**TASK INSTRUCTIONS**
The answer must consist only of the lines from the line with "2024年12月 (373, 786)" to the line with "2026年3月 (372, 409)", both included, exactly as they stand below.

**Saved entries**
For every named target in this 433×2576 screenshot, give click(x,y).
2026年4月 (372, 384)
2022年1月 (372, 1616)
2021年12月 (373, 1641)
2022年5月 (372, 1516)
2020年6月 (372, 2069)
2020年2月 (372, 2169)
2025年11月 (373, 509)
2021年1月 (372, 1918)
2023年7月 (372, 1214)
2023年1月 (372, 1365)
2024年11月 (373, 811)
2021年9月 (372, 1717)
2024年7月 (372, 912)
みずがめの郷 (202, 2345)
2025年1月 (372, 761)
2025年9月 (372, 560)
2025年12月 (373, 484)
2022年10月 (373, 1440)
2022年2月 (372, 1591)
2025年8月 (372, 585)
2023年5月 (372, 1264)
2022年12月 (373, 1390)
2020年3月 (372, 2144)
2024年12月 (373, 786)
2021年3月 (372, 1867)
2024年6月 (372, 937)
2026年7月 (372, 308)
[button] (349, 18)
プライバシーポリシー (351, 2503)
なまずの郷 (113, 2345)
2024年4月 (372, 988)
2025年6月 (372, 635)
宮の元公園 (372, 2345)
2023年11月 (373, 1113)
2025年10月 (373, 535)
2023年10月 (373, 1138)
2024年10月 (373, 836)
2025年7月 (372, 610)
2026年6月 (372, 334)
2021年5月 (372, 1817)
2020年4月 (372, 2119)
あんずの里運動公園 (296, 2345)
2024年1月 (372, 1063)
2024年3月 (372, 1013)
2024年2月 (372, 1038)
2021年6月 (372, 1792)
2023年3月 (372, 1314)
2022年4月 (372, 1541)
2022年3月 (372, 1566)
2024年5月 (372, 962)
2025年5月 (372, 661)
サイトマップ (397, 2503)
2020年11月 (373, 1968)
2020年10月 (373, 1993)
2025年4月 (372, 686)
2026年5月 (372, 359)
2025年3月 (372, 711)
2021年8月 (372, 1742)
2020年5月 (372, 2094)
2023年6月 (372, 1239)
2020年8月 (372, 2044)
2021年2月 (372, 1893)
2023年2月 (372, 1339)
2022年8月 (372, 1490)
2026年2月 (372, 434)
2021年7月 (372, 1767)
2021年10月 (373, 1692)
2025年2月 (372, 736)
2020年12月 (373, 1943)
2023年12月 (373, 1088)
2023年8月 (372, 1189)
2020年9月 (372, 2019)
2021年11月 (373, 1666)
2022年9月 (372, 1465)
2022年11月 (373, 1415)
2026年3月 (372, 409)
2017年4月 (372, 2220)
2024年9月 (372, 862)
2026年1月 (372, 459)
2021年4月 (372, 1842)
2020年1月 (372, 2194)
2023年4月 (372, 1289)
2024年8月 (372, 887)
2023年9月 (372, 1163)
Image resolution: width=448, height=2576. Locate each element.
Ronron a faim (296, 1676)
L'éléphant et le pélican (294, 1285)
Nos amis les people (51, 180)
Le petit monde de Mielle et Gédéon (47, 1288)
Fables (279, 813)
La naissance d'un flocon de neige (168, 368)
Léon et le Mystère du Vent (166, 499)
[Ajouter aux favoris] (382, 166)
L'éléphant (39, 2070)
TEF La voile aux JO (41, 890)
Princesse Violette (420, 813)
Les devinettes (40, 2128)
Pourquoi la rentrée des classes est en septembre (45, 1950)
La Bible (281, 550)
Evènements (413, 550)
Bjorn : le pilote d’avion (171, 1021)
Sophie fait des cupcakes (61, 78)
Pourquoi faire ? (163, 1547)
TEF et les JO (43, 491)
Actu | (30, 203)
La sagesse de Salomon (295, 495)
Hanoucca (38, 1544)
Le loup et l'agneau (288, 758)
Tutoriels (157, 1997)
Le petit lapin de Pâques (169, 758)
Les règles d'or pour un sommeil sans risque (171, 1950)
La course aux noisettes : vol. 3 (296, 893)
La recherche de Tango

**SOLUTION TO THE PROBLEM**
2024年12月 (373, 786)
2021年3月 (372, 1867)
2024年6月 (372, 937)
2026年7月 (372, 308)
[button] (349, 18)
プライバシーポリシー (351, 2503)
なまずの郷 (113, 2345)
2024年4月 (372, 988)
2025年6月 (372, 635)
宮の元公園 (372, 2345)
2023年11月 (373, 1113)
2025年10月 (373, 535)
2023年10月 (373, 1138)
2024年10月 (373, 836)
2025年7月 (372, 610)
2026年6月 (372, 334)
2021年5月 (372, 1817)
2020年4月 (372, 2119)
あんずの里運動公園 (296, 2345)
2024年1月 (372, 1063)
2024年3月 (372, 1013)
2024年2月 (372, 1038)
2021年6月 (372, 1792)
2023年3月 (372, 1314)
2022年4月 (372, 1541)
2022年3月 (372, 1566)
2024年5月 (372, 962)
2025年5月 (372, 661)
サイトマップ (397, 2503)
2020年11月 (373, 1968)
2020年10月 (373, 1993)
2025年4月 (372, 686)
2026年5月 (372, 359)
2025年3月 (372, 711)
2021年8月 (372, 1742)
2020年5月 (372, 2094)
2023年6月 (372, 1239)
2020年8月 (372, 2044)
2021年2月 (372, 1893)
2023年2月 (372, 1339)
2022年8月 (372, 1490)
2026年2月 (372, 434)
2021年7月 (372, 1767)
2021年10月 (373, 1692)
2025年2月 (372, 736)
2020年12月 (373, 1943)
2023年12月 (373, 1088)
2023年8月 (372, 1189)
2020年9月 (372, 2019)
2021年11月 (373, 1666)
2022年9月 (372, 1465)
2022年11月 (373, 1415)
2026年3月 (372, 409)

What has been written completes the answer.